O jornal Le Monde explica que o perfil dos moradores de rua mudou no Brasil, com famílias inteiras cada vez mais numerosas vivendo nas calçadas das grandes cidades. © Reprodução / Le Monde / Francisco Proner

O jornal Le Monde que chegou às bancas na tarde desta terça-feira (12) traz uma longa reportagem sobre o aumento da pobreza no Brasil. O correspondente do vespertino francês relata que o impacto da pandemia combinado com uma crise econômica profunda fez explodir o número pessoas que vivem na miséria.

Ilustrado com fotos de Francisco Proner, o texto de Bruno Meyerfeld começa contando a história de alguns moradores de rua no Rio de Janeiro e explica que o perfil dessa população mudou nos últimos anos, com famílias inteiras vivendo nas calçadas. “Mas a situação dos moradores em situação de rua é apenas a parte mais visível do drama atual do Brasil, onde a pobreza explodiu”, resume o jornalista.

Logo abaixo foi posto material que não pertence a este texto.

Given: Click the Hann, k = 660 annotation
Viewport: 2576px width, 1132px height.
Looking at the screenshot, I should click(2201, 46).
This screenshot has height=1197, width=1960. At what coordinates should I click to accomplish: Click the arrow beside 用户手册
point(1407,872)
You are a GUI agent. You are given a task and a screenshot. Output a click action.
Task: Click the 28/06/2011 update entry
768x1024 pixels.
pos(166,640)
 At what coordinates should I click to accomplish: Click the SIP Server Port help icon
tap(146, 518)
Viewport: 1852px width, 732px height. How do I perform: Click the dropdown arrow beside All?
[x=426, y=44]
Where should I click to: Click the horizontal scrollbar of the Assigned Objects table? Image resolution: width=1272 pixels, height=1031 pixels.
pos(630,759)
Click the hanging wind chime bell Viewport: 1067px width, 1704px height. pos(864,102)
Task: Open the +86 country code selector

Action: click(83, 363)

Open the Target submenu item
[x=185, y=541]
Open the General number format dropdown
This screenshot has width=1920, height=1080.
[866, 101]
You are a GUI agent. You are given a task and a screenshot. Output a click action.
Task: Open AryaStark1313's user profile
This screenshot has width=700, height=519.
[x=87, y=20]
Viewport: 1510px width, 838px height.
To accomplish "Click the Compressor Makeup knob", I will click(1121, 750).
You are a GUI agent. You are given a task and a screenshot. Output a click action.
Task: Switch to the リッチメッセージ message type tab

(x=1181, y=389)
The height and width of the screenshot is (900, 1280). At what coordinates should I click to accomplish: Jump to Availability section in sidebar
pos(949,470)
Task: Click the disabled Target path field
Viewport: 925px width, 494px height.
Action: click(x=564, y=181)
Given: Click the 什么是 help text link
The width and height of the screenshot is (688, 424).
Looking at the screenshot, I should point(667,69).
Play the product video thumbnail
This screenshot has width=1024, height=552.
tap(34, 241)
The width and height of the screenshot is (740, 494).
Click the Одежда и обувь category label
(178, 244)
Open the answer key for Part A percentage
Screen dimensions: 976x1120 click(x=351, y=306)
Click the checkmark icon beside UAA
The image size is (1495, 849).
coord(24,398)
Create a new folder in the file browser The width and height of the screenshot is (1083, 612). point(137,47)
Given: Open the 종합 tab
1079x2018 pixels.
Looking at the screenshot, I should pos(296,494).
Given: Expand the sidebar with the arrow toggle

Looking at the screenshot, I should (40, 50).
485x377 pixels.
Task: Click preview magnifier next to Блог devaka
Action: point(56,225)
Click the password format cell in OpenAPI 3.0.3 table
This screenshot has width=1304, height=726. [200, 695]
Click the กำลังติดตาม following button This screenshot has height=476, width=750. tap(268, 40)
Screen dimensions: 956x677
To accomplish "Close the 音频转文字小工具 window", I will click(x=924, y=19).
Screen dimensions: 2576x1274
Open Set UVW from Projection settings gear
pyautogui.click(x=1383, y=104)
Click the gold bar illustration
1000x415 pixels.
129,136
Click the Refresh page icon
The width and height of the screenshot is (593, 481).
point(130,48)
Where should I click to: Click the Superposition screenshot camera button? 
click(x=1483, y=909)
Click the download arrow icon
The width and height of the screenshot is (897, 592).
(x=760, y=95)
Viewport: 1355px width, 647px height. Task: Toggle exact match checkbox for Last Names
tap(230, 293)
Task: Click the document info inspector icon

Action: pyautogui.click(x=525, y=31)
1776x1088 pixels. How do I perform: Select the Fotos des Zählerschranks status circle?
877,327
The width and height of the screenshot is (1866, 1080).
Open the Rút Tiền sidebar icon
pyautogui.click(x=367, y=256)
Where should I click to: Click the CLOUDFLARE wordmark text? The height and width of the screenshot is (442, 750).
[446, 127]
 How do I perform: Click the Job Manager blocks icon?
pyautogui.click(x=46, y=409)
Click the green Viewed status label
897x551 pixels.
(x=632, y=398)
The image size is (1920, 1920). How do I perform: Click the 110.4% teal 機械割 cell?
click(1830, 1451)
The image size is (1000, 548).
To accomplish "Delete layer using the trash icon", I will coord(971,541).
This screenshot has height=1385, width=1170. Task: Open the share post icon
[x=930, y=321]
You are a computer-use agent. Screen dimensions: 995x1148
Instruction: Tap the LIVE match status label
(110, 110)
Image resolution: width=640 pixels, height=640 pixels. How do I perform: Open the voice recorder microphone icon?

Baseado em dados da USP, ele relata que o país já pode ter acumulado mais de 60 milhões de pessoas vivendo abaixo da linha da pobreza. O texto também contabiliza 19 milhões de pessoas, o equivalente a um em cada dez habitantes do país, vivendo em situação de grave insegurança alimentar.

A reportagem aponta que a inflação é galopante e atinge todos os produtos essenciais, com aumentos que podem chegar a 40% para itens com feijão ou 67% para o óleo de soja. “Isso não acontecia desde 1994 e o famoso ‘plano real’, que permitiu colocar um ponto final na hiperinflação estrutural”, analisa o correspondente.

 

Contexto econômico e responsabilidade dos dirigentes

Le Monde tenta explicar as causas do empobrecimento do país. “Elas são antes de mais nada mundiais, ligadas à crise sanitária, que provocou uma recessão planetária. Mas também resultam do aumento generalizado do petróleo, que fez subir o preço da energia”, resume. Como se não bastasse, o Brasil foi alvo de geadas e de uma seca histórica, que afetaram o abastecimento de água e a produção de cereais, “em um país onde o agronegócio pesa mais de um quarto do Produto Interno Bruto (PIB)”, avalia o texto.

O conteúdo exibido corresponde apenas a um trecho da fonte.